— SELECTED EXTRACT —
After spending the winter of 1849 in Salt Lake City with his wife and daughters and teaching a class in Tahitian to prospective missionaries, Pratt and Jefferson Hunt blazed a route from Salt Lake City southward through present-day Las Vegas and San Bernardino, and then northward to Sacramento. The trail they carved would be followed by many settlers and Forty-niners. For much of its distance, that route is now followed by I-15.
The Hunt and Pratt group is notable for being the first to discover gold and silver in Southern Nevada, recommending to Brigham Young the colonization of Southern Nevada, including Las Vegas specifically, and most famously for a group of malcontents that split with Pratt's and Hunt's leadership. They sought to cross the Sierras farther north and became known as the infamous Death Valley '49ers party. That group of prospectors became impatient with the slow progress of Mormon leadership and elected to abandon the larger group. Those staying with Hunt made the journey without serious incident. Later, some members of the Death Valley party rejected their new leaders and rejoined the Hunt party after one of Hunt's scouts discovered them nearly starved to death.
Legacy
Pratt's journals are an important source for historians, vividly illustrating the life of a whaler and seaman in the 19th century, being one of only a few primary sources on the discovery of Gold and the Donner Party, and are otherwise important as a resource for California history, Polynesian history and Mormon history.
Lois Barnes Pratt, Addison Pratt's daughter, married John Hunt, son of Jefferson Hunt. The two settled Navajo County, Arizona Territory. Through Ida Frances (their daughter), Pratt's posterity include Smiths (by Asahel Henry Smith, son of Jesse N. Smith), Udalls (by David King Udall), Kartchners and other early Arizona clans. Through daughters Ellen Saphronia Pratt McGary and Frances Stevens Pratt Dyer, Pratt's descendants figure prominently in the history and settling of Orange County and San Bernardino County, California.

— MATERIAL FOR THIS TASK —
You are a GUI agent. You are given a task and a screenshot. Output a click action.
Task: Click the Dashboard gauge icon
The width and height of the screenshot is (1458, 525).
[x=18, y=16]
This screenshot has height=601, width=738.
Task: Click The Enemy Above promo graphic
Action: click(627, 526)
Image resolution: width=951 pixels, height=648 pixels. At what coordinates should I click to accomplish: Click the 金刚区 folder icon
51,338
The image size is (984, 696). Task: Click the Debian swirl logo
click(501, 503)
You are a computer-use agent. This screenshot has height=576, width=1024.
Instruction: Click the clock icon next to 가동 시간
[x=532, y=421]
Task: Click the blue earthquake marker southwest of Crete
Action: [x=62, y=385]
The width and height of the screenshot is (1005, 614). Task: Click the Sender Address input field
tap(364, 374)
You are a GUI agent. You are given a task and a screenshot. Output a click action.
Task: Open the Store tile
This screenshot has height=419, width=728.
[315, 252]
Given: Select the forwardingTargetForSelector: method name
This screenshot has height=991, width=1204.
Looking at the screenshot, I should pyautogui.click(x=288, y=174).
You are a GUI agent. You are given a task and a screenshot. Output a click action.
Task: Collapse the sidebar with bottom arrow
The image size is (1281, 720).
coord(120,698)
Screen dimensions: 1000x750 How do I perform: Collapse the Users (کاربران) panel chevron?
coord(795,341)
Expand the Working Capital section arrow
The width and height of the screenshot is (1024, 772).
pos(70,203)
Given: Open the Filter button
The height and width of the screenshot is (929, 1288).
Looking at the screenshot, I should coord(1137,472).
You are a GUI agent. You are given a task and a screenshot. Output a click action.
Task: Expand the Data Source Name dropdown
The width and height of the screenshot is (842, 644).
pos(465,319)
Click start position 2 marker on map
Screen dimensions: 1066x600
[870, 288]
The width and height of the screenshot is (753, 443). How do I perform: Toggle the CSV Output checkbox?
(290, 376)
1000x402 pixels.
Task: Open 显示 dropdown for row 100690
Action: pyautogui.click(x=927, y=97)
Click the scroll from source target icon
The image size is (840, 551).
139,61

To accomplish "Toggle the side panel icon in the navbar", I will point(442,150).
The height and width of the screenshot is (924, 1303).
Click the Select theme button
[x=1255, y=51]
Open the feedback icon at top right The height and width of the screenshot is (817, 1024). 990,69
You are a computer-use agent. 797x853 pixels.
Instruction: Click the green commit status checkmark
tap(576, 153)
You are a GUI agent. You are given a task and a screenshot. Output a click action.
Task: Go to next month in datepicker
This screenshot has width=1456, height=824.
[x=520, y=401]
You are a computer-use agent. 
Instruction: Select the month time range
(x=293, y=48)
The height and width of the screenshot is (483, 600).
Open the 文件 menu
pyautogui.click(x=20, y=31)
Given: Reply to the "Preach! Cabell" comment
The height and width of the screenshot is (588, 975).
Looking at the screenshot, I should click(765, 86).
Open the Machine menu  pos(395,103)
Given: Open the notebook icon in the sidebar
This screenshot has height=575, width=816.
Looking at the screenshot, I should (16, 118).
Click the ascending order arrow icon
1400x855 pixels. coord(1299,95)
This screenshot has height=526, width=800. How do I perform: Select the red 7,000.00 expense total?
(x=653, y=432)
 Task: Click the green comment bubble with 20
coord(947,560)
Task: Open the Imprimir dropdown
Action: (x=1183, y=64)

— STATED GOAL 1 —
In the records, swap "Reply" for "Respond", starting with the line with "The height and width of the screenshot is (483, 600)." and going on through the line with "Looking at the screenshot, I should click(765, 86).". Give those lines again with nothing else changed.
— STATED GOAL 2 —
Write the next part of the passage on Addison Pratt, picking up after its final sentence.

— ANSWER 1 —
The height and width of the screenshot is (483, 600).
Open the 文件 menu
pyautogui.click(x=20, y=31)
Given: Respond to the "Preach! Cabell" comment
The height and width of the screenshot is (588, 975).
Looking at the screenshot, I should click(765, 86).

— ANSWER 2 —
Descendants
Pratt has a number of noteworthy descendants:
- General Crook
- Ida Hunt Udall, granddaughter, homesteader and diarist in eastern Arizona
- John Hunt Udall, great-grandson, Mayor of Phoenix, Arizona
- Jesse Addison Udall, great-grandson, Chief Justice of the Arizona Supreme Court
- Don Taylor Udall, great-grandson, Arizona State Legislator
- Nick Udall, 2nd great-grandson, Mayor of Phoenix, Arizona
- Gordon Harold Smith, 3rd great-grandson, U.S. Senator from Oregon
- other members of the Udall family
See also
- California Gold Rush
- Donner Party
- History of Tahiti
- Sutter's Mill
- The Church of Jesus Christ of Latter-day Saints in Hawaii
- Udall family
- Whaling
Notes
- ^ Deseret News, 1993–1994 Church Almanac (Salt Lake City, Utah: Deseret News) p. 271.
- ^ LDS Newsroom: Country Profiles: French Polynesia (Tahiti).
- ^ Richard O. Cowan and William E. Homer, California Saints: A 150-year Legacy in the Golden State (Provo: Religious Studies Center, 1996) p. 103-104, 113
- ^ Michael Thomas Barry, Final Resting Places: Orange County's Dead & Famous (Schiffer Publishing, 2010) p. 23-25
References
- S. George Ellsworth (ed.) (1990). The Journals of Addison Pratt: Being a Narrative of Yankee Whaling in the Eighteen Twenties, A Mormon Missionary to the Society Islands, and of Early California and Utah in the Eighteen Forties and Fifties (Salt Lake City: University of Utah Press)
- Ann W. Hafen and Leroy R. Hafen (eds.) (1998). Journals of Forty-Niners: Salt Lake to Los Angeles with Diaries and Contemporary Records of Sheldon Young, James S. Brown, Jacob Y. Stover, Charles C. Rich, Addison Pratt, Howard Egan, Henry W. Bigler, and Others Archived 2011-06-05 at the Wayback Machine (Lincoln: University of Nebraska Press)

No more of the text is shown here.